Decisão: NEGADA A REVISTA.
Área Temática: DIR TRAB - CONTRAT INDIV TRAB. DIR CIV - TEORIA GERAL.
Legislação Nacional:
Sumário : I - O Supremo não pode alterar a matéria de facto dada como assente pela Relação, a não ser que se verifique o condicionalismo dos artigos 722 n. 2 e 729 n. 2 do Código de Processo Civil de 1967.
II - Considera-se abandono de trabalho a ausência do trabalhador ao serviço acompanhada de factos que com toda a probabilidade revelem a intenção de o não retomar (artigo 40 n. 1 do Decreto-Lei 64-A/89, de 27 de Fevereiro).
III - Os factos reveladores do abandono são constitutivos do direito da entidade empregadora, pelo que cabe a esta o ónus de os invocar e provar (artigo 342 n. 1 do Código Civil de 1966).
IV - Presume-se abandono do trabalho a ausência do trabalhador ao serviço durante pelo menos 15 dias úteis seguidos, sem que a entidade empregadora tenha recebido comunicação do motivo da ausência (artigo 40 n. 2 do citado DL).
V - O abandono do trabalho vale como rescisão do contrato (artigo 40 n. 4 id).
VI - Não exigindo a lei, no citado artigo 40 n. 2, qualquer forma, designadamente a escrita, para a comunicação, pode a mesma ser feita por forma expressa ou tácita.

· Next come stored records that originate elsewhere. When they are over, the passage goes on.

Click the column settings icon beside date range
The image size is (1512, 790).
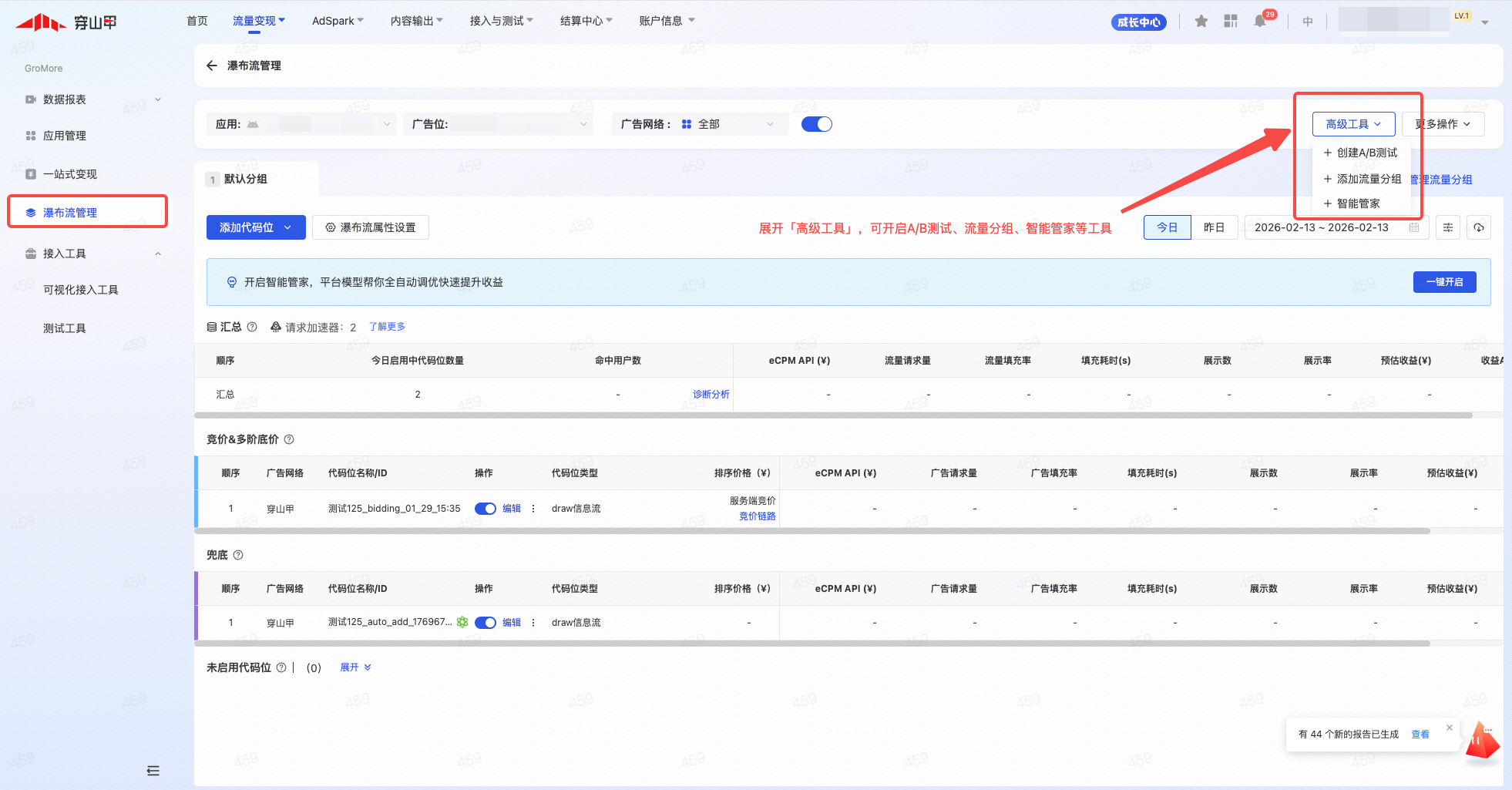pos(1448,227)
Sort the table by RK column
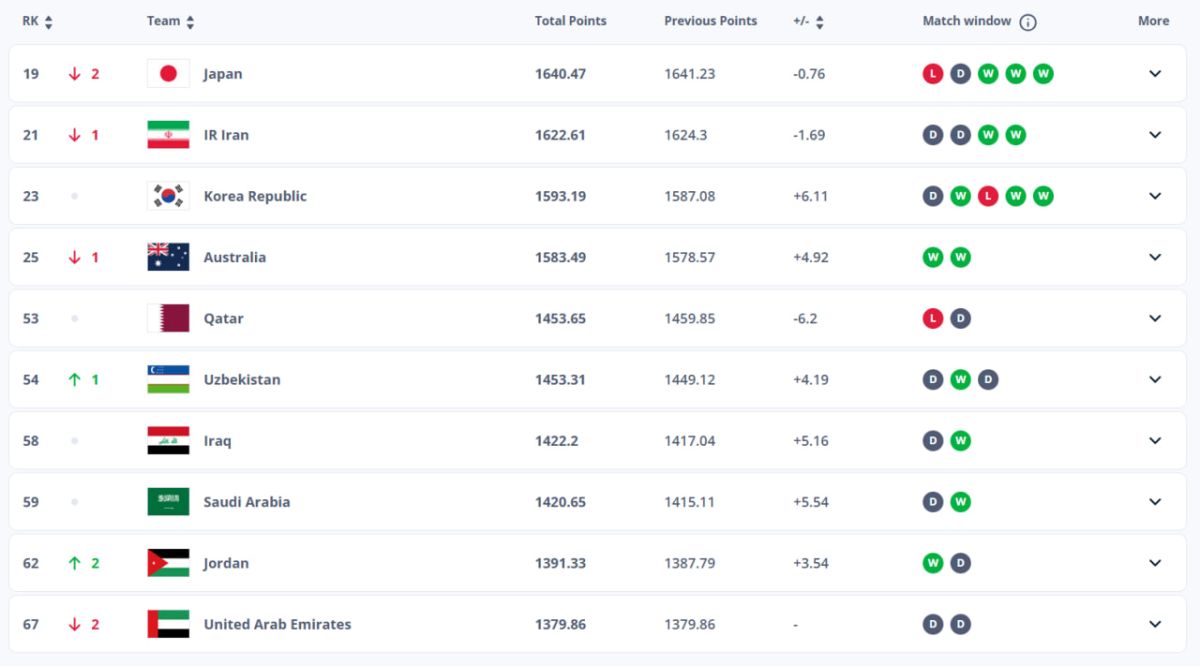 point(38,21)
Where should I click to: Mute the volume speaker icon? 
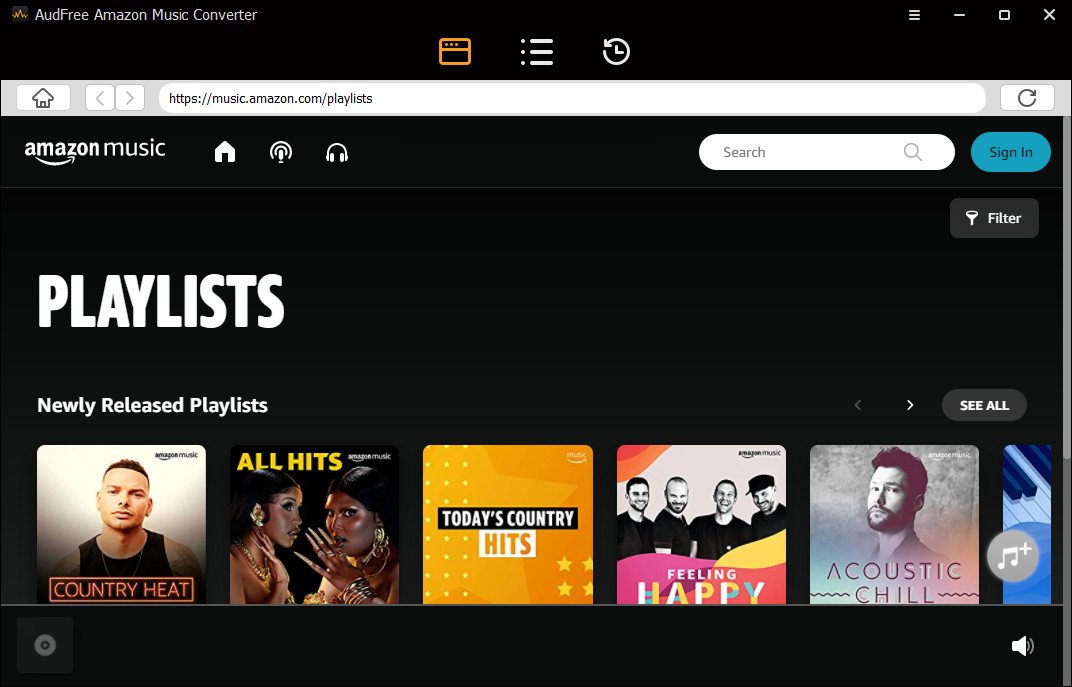point(1023,646)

VII - Não tendo elaborado qualquer processo disciplinar e fazendo a entidade empregadora cessar o contrato de trabalho por sua iniciativa, sem se provar alegado abandono, tem de se considerar essa cessação como um despedimento, que é ilícito por não ser antecedido de processo disciplinar (artigo 12 n. 1 alínea a) do citado DL). E tal ilicitude tem as consequências previstas no artigo 13 do mesmo DL.